Amenability, Optimal Transport and Abstract Ergodic Theorems
Abstract
Using tools from the theory of optimal transport, we establish several results concerning isometric actions of amenable topological groups with potentially unbounded orbits. Specifically, suppose $d$ is a compatible left-invariant metric on an amenable topological group $G$ with no non-trivial homomorphisms to $\mathbb R$. Then, for every finite subset $E\subseteq G$ and $\epsilon>0$, there is a finitely supported probability measure $\beta$ on $G$ such that $$ \max_{g,h\in E}\, {\sf W}(\beta g, \beta h)<\epsilon, $$ where ${\sf W}$ denotes the Wasserstein distance between probability measures on the metric space $(G,d)$. When $d$ is the word metric on a finitely generated group $G$, this strengthens a well known theorem of Reiter and, when $d$ is bounded, recovers a result of Schneider and Thom.
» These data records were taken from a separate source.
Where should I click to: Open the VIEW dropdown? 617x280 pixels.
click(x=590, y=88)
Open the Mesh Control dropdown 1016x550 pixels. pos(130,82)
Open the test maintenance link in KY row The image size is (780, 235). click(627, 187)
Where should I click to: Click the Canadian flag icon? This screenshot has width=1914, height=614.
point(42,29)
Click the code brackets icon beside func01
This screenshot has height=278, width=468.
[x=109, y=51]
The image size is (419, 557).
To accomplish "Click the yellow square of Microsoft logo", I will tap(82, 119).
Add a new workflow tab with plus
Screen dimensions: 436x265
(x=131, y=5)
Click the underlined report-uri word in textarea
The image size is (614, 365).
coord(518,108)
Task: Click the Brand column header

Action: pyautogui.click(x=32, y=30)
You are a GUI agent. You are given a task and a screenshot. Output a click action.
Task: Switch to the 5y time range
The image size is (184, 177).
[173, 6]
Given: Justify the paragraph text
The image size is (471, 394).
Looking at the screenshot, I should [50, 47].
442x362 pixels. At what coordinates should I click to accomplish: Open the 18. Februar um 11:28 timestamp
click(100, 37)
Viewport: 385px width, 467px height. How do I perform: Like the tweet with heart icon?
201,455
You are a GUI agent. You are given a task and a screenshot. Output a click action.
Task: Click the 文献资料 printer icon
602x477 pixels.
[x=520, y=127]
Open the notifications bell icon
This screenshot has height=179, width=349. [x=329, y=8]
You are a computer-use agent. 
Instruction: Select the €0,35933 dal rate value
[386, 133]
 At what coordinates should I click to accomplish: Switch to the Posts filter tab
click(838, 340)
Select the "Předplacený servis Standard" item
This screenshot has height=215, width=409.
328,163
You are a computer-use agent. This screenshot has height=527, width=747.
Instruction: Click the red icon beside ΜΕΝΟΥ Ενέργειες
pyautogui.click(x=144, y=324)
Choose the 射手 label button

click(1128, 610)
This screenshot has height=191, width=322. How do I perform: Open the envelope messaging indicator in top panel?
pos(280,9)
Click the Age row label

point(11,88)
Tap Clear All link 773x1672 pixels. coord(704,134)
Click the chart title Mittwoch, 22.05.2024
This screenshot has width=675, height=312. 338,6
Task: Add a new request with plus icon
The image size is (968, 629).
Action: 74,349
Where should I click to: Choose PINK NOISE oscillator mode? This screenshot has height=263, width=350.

Furthermore, when $G$ is locally compact, $\beta$ may be replaced by an appropriate probability density $f\in L^1(G)$. Also, when $G\curvearrowright X$ is a continuous isometric action on a metric space, the space of Lipschitz functions on the quotient $X/\!\!/G$ is isometrically isomorphic to a $1$-complemented subspace of the Lipschitz functions on $X$. And, when additionally $G$ is skew-amenable, there is a $G$-invariant contraction $$ \mathfrak {Lip}\, X \overset S\longrightarrow\mathfrak{Lip}(X/\!\!/G) $$ so that $(S\phi\big)\big(\overline{Gx}\big)=\phi(x)$ whenever $\phi$ is constant on every orbit of $G\curvearrowright X$. This latter extends results of Cuth and Doucha from the setting of locally compact or balanced groups.